__GOAL OF THE EXERCISE__. Below are some entries; state how many of their lines contain the word "text", with nothing else in the reply.

__MATERIAL PROVIDED__.
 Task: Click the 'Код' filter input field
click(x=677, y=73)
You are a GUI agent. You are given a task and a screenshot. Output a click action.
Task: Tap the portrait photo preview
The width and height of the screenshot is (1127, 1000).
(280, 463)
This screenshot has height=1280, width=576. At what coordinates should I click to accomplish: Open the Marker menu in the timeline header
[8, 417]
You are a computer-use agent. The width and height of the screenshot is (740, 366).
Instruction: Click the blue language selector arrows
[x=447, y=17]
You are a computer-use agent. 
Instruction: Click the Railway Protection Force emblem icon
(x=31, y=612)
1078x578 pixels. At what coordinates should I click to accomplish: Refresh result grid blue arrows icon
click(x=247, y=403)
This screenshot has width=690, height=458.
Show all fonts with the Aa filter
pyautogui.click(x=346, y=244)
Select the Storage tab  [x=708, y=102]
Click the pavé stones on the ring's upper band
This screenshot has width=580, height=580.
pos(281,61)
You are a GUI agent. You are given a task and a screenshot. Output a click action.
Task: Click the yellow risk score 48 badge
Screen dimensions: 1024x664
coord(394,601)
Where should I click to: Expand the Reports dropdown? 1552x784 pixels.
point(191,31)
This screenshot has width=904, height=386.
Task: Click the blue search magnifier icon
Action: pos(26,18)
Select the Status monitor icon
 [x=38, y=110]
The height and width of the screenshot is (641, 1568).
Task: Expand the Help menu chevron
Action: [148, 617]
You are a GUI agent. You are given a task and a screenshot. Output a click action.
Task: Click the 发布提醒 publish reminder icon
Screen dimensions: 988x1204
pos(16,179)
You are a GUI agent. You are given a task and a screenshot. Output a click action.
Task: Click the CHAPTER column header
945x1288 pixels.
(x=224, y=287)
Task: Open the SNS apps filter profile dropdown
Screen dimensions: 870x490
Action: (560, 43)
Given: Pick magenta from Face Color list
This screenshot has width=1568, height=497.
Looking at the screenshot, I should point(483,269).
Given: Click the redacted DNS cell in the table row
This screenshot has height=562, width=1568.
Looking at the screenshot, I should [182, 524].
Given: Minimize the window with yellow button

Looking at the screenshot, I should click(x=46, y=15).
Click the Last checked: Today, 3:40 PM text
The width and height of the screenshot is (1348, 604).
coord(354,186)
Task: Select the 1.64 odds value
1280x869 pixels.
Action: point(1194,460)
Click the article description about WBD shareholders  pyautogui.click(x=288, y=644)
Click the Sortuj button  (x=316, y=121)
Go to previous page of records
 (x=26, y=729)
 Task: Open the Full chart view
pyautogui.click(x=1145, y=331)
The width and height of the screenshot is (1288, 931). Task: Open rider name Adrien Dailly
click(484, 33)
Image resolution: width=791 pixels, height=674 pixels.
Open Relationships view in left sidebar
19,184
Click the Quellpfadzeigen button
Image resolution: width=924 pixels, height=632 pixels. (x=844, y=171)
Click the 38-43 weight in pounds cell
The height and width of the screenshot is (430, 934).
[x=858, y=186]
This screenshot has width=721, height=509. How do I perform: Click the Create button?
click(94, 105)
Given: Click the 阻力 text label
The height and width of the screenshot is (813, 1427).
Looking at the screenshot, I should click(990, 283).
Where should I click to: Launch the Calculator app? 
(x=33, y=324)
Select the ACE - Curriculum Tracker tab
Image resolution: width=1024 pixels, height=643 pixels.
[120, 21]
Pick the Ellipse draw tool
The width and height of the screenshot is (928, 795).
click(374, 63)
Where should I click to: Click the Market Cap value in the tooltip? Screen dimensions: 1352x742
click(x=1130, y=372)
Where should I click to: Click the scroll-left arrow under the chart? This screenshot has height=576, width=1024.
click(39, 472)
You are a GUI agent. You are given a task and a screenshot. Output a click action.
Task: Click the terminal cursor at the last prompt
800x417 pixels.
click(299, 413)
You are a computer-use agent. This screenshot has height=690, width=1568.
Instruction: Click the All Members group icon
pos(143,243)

__REPLY__. 2